Satu jam berlalu. Mereka sedang menikmati tiramisu ketika pembicaraan tiba-tiba terputus. Cora memainkan cake di depannya dengan sendok. Gelisah. Cora berusaha keras mencari bahan pembicaraan, namun tak menemukannya. Untuk mengusir kegelisahannya, ia meraih ponsel dan melihat-lihat akun media sosial miliknya.
Cora membuka akun media sosial miliknya sesekali saja. Ia tak memiliki banyak teman di dunia maya. Sebagian besar adalah kerabat atau teman-teman kuliahnya semasa di asrama dulu. Itu pun tak banyak. Selain menerima permintaan pertemanan yang datangnya sesekali, ia nyaris tak pernah menambah pertemanan. Saat ini seseorang sedang meminta pertemanan dengannya. Prince Agler.

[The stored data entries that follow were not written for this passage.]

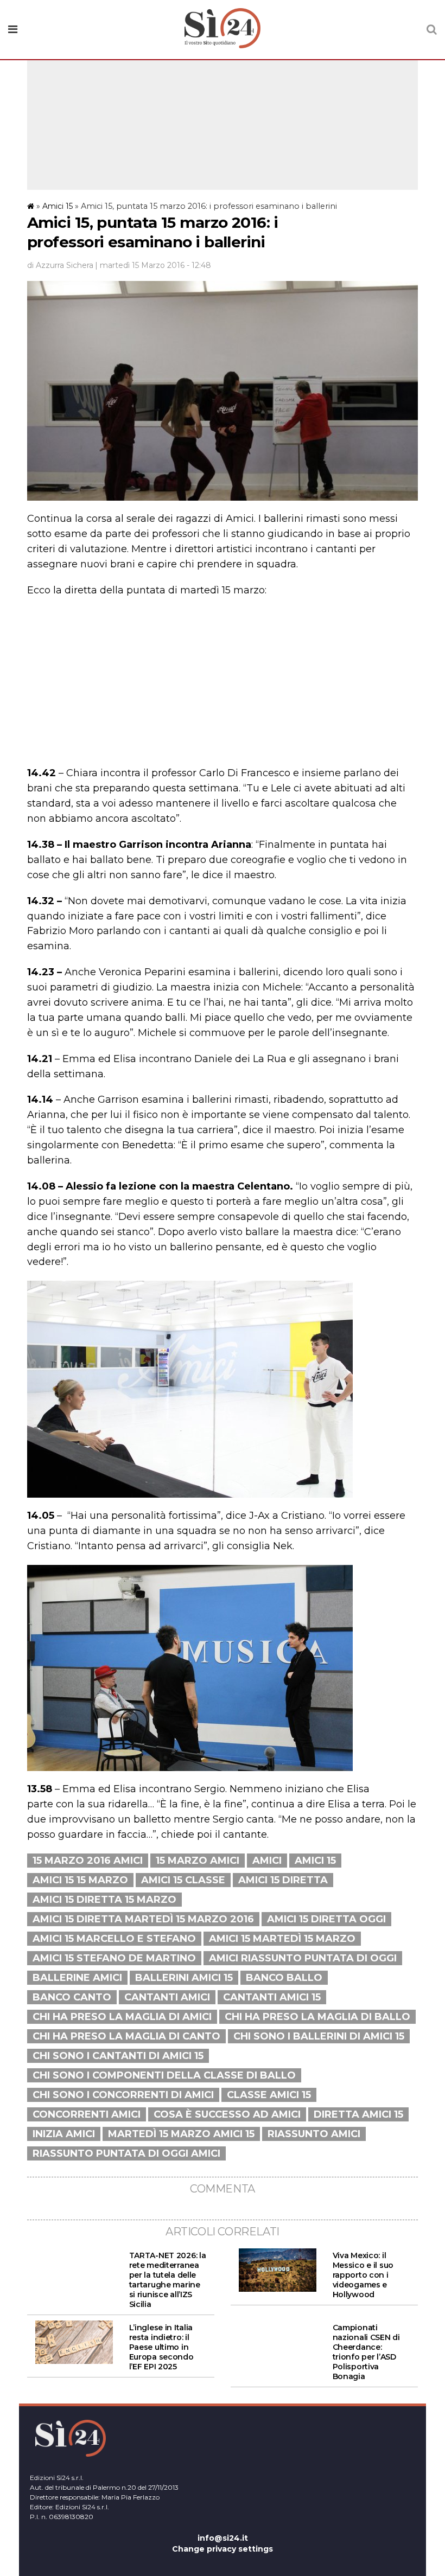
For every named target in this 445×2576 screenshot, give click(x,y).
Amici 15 (57, 206)
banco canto (72, 1997)
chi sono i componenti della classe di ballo (164, 2075)
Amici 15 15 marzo (80, 1880)
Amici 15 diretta (283, 1880)
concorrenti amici (87, 2114)
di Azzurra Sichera (60, 265)
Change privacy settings (222, 2549)
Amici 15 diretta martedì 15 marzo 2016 (143, 1919)
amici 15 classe (183, 1880)
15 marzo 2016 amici (88, 1861)
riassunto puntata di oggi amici (126, 2153)
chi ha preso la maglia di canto (126, 2036)
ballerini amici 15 (184, 1978)
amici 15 (315, 1861)
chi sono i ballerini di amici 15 (318, 2036)
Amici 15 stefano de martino (114, 1958)
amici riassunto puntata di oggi (303, 1958)
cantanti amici (167, 1997)
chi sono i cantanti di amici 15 (118, 2056)
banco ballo (284, 1978)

Cora mengerutkan keningnya. Ia sama sekali tak mengenali akun itu. Perlahan, ia menelusuri akun tersebut. Status-status berupa puisi indah memenuhi dinding akun itu. Meski tak menemukan foto asli pemilik akun, rasanya tak ada yang ganjil dengan akun tersebut. Cora berpikir, mungkin pemilik akunnya tak ingin mempublikasikan diri dengan alasan tertentu. Tak ada salahnya menerima permintaan pertemanan itu. Telunjuknya memencet tanda terima pertemanan. Selesai.
“Ada yang menarik perhatianmu?” tegur Ramon tiba-tiba.

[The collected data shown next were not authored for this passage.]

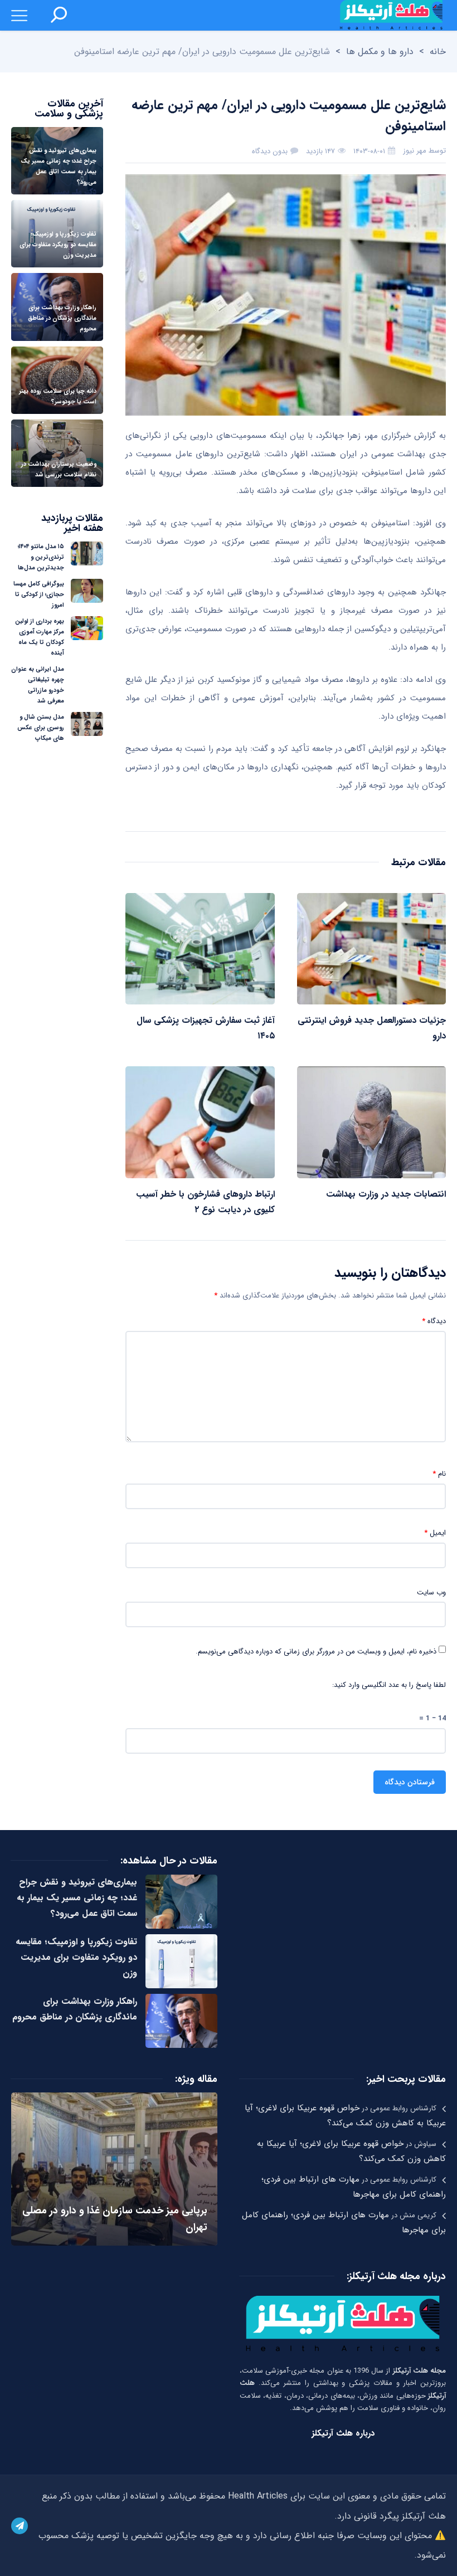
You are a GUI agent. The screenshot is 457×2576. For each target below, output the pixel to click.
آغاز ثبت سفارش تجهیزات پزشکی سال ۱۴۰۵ (206, 1028)
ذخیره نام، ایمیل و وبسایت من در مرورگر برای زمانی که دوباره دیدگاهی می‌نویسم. (316, 1651)
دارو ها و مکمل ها (380, 51)
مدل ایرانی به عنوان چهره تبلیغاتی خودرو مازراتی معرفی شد (37, 685)
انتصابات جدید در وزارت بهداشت (386, 1194)
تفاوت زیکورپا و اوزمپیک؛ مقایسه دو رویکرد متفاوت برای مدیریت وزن (76, 1957)
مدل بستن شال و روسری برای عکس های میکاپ (40, 728)
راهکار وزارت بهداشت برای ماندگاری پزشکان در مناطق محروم (74, 2009)
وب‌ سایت (431, 1592)
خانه (438, 51)
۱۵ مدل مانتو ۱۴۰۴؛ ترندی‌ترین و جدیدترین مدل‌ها (41, 557)
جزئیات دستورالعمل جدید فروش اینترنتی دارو (372, 1028)
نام (439, 1474)
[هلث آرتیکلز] (391, 15)
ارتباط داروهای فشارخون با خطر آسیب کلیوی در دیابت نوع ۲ (205, 1202)
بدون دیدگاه (270, 151)
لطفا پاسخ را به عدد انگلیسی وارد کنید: (389, 1685)
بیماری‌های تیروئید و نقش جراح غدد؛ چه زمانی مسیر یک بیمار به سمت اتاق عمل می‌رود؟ (77, 1897)
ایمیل (435, 1533)
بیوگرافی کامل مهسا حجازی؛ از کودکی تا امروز (38, 594)
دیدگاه (434, 1321)
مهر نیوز (414, 151)
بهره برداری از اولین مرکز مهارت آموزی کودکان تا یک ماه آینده (39, 637)
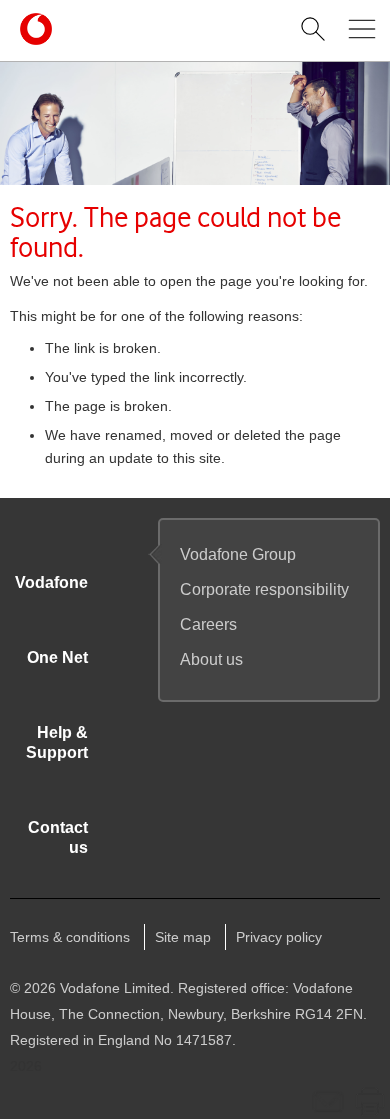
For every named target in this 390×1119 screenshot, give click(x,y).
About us (211, 659)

Cora mengangkat wajahnya dan menggeleng. “Cuma melihat-lihat sekilas,” jawabnya lalu meletakkan ponsel di atas meja.
“Boleh aku tanya sesuatu?”
“Silakan.”
“Apakah kau merasa nyaman bersamaku saat ini?”
“Mengapa kau bertanya begitu?” Cora balik bertanya. Hatinya merasa tak enak.
“Karena kau terlihat tak menikmatinya,” keluh Ramon.
“Bukan begitu. Selama ini kita berteman. Barangkali, aku belum terbiasa.”